Everyone knows that to do well in their careers, ambition and a positive attitude are two of the most important characteristics that can help you get to the top.
These aren’t always the same for everyone as each person has their own goals, but they’re a pretty basic requirement for those who don’t want to stay in the same role for the rest of their working lives.
However, they’re not just for individuals. These characteristics are just as important for businesses that want to succeed, and according to some recent research carried out across 14 countries, that holds true when it comes to technology implementations too.
Accenture spoke to nearly 1,500 executives about how they were doing in terms of implementing mobile and digital technologies (social, mobile, analytics, cloud and connected products) into their businesses, and what their plans were for future projects.
The research uncovered a group of businesses that had achieved over 100% ROI from mobility-specific implementations in two years. These leaders shared a number of common traits that could be illuminating for other enterprises that are considering their own mobility and digital technology projects.
Who are these leaders?
Mobile technologies should be viewed as an enabler of enterprise-wide digital transformations, and achieving ROI should not be the primary objective of a strategic mobility implementation. It is not a standalone business that should pay for itself automatically.
A successful project should be measured by broader metrics, such as improvements in operational efficiency and long-term revenue growth.
In the Mobility Insights research report, Accenture found that over half of UK respondents (53%) had seen a greater ROI from mobility projects than they had expected, and 85% viewed the adoption of digital technologies as a strategic investment rather than one that would offer a direct ROI.
However, ROI can be a good benchmark for understanding who is succeeding in their implementations and why, as well as seeing who still has a way to go.
One in ten respondents globally reported achieving 100% or more ROI in just two years from their mobility implementations, and that group – designated as leaders – also demonstrated shared traits that were not reflected among other respondents, who saw lower ROI from their mobility implementations:
Perhaps unsurprisingly, the leaders’ success rate in mobility technology implementations was significantly higher than other organisations.
Over two-thirds of them claimed to have effectively adopted and deployed mobile technologies compared to just 45% of others.
One of the key commonalities that might have driven such success was the existence of a formal, enterprise-wide mobility strategy, and tools in place to measure the progress of that strategy.
Leaders were 11% more likely than others to have such a strategy in place, and 29% also operated a formal process for identifying, evaluating and prioritising ways in which mobility can benefit business, compared to only 18% of others.
Other businesses still seem to be adopting a siloed approach to mobility in the enterprise, rather than seeing it as a tool for the entire enterprise which can enhance productivity, engagement and the customer experience, to name but a few of the potential benefits.
At best, this can lead to money being wasted on a mobile project that wasn’t well thought out and can’t integrate across a business. At worst, it can result in lost customers, if they have a bad experience because of a poorly implemented mobile project.

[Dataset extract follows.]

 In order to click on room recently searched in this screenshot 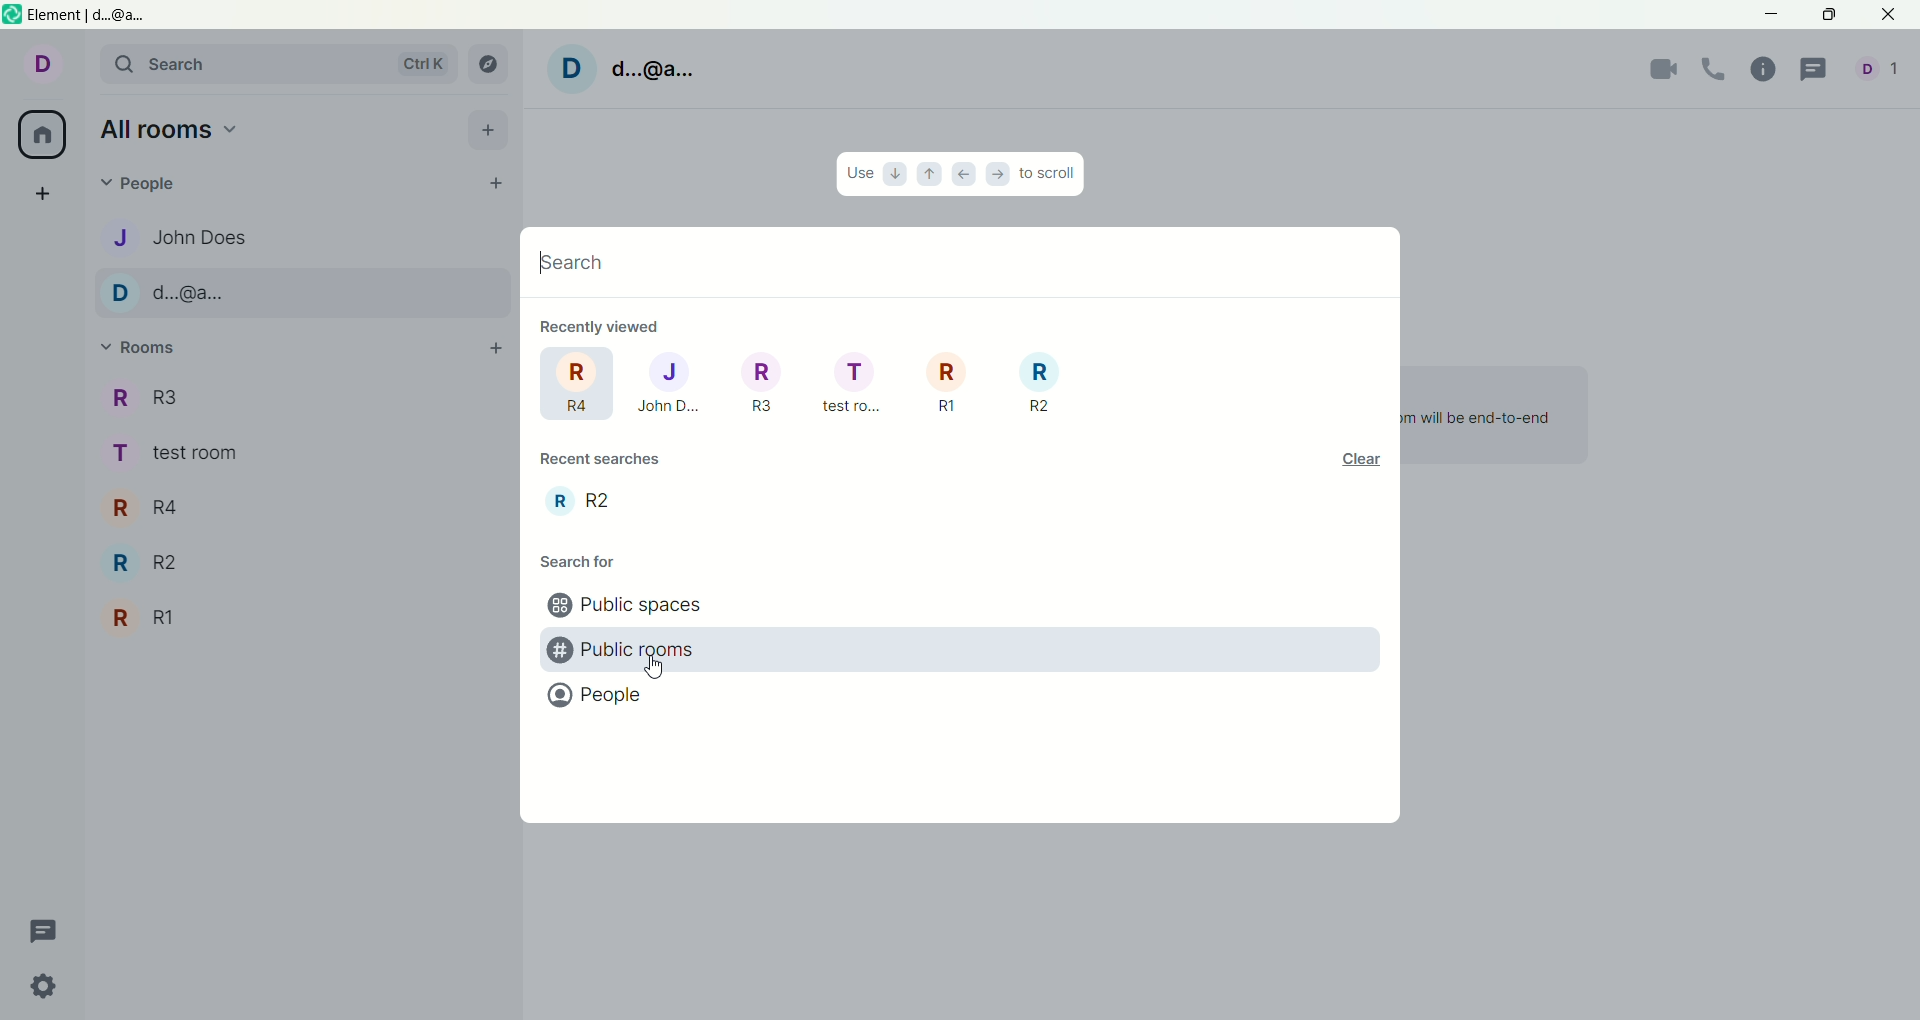, I will do `click(589, 499)`.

Over half the leaders (54%) reported having aggressively pursued and invested in mobile technologies across their business, considering mobility as a key tenet of business strategy.
This was compared to just 40% of other respondents. Leaders were also more likely to believe that all the major digital technologies are a top-five priority for their business, an average of eight percentage points ahead of those companies performing less well in mobility projects.
The fact that so many of the leaders have taken such an approach to their technology implementations demonstrates that real results can be achieved from doing more than piecemeal implementations, adopting the latest technologies as a priority.
With digital technologies, it’s not just about actions but about attitude too. Businesses should approach implementations with an understanding that it’s a combination of complex technologies such as mobility, analytics and cloud that can lead to real benefits, often simplifying processes and solving business problems that might previously have been too difficult or costly to address.
Senior leadership buy-in
The report demonstrated that one of the other traits the leaders shared was having the CEO and leadership team or board of directors ultimately own the mobile strategy, and a senior leadership team that was highly engaged with the organisation’s mobility initiatives.
The influence of digital technologies has clearly changed the way that businesses operate. Those companies that have already accepted that technologies need to be viewed as part of the entire business, rather than just within the purview of the IT team, have found themselves leading the pack in terms of successful implementations.
As technology-related decisions become increasingly intertwined with the future of a business, it follows that the CEO and other C-level executives such as the CMO will take increasing responsibility for those decisions.
Companies need to harness today’s technology with an eye on tomorrow, and ensure that they are agile enough to quickly adapt to changing circumstances and technology availability.
>See also: Inside Macmillan’s digital transformation
This includes ramping up on the skills needed to get the most out of new technologies, and approaching new digital tools with a long-term and ambitious attitude. This can help create a strategy for implementation that might go so far as to result in a complete transformation of a business’s operations.
Mobility was the forerunner to many of the digital technologies that are now being adopted by businesses globally.
For those looking to start their own digital implementations, there are lessons to be learned from the mobility leaders’ shared traits that might help make their own adoptions of mobile, analytics or other digital technologies successful.
If businesses are to take full advantage of – and see the market growth they expect from – digital convergence, they could do worse than learn by the leaders’ examples.